The message in that session really spoke to me – not to diminish the deliberate dedication of specific, ordered moments in prayer throughout life – but instead as a reminder that, more than setting aside hours upon hours each day to pray, study the scriptures, or otherwise (although I believe there are some whom God bestows his grace on so richly that they posses such time), God desires for us to be prayerful (1 Thess. 5:16-18), meditating on the Scriptures (Josh. 1:8; Ps. 1:2), and considering his purposes (Ps. 63:6; Ps. 143:5) in everything we do! 

The beauty of the Christian life is that our everyday, material life is not disconnected from the spiritual, but rather deeply interconnected. This truth proves to be a great joy because it means whatever we do, we can truly do it as though we are doing it for the Lord (Col. 3:17;23-24), and find meaning in some of the most seemingly mundane tasks. Not every Christian is called to pray alone three hours a day!

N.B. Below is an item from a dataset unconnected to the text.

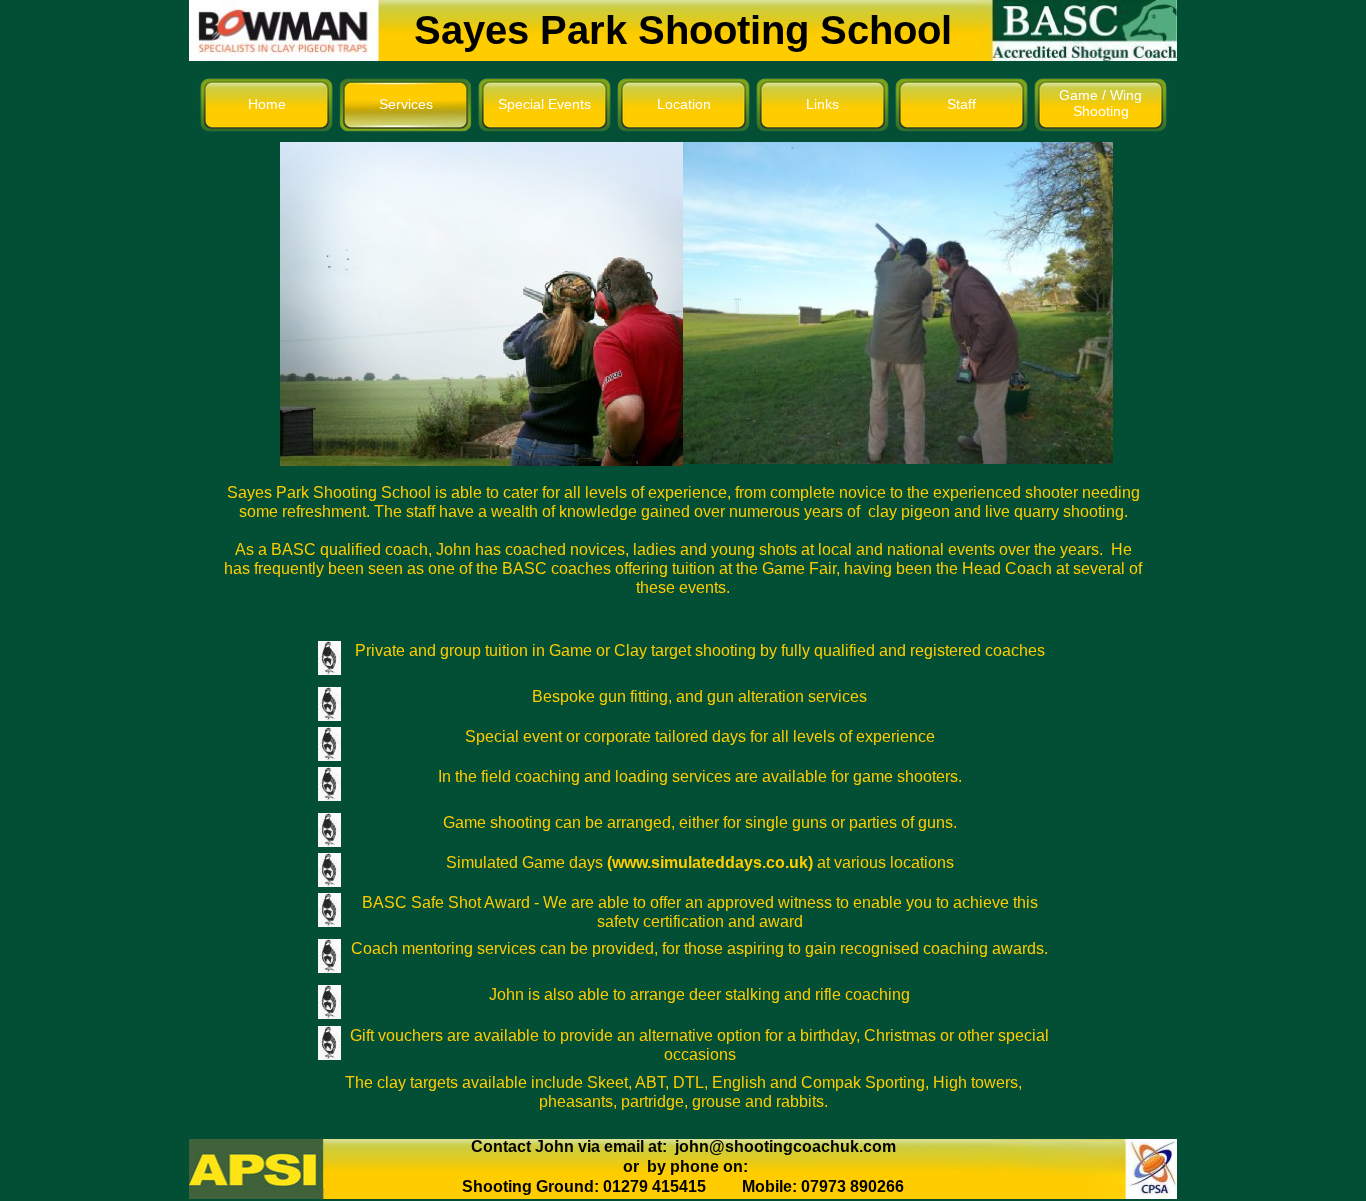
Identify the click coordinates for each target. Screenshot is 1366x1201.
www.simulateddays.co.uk (710, 862)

I think of the profoundly simple words of Brother Lawrence:

The time of business does not differ with me from the time of prayer; and in the noise and clatter of my kitchen, while several persons are at the same time calling for different things, I possess God in as great tranquility as if I were on my knees.”

It may not be an easy task for us to earnestly desire unhindered time alone with God; but let us even more earnestly desire that our time not alone with God be also unhindered so that we, in every moment, partake in the greatest – freely-given and yet costly – grace bestowed on us who believe in Jesus Christ: the perfect, unceasing mediator between man and God.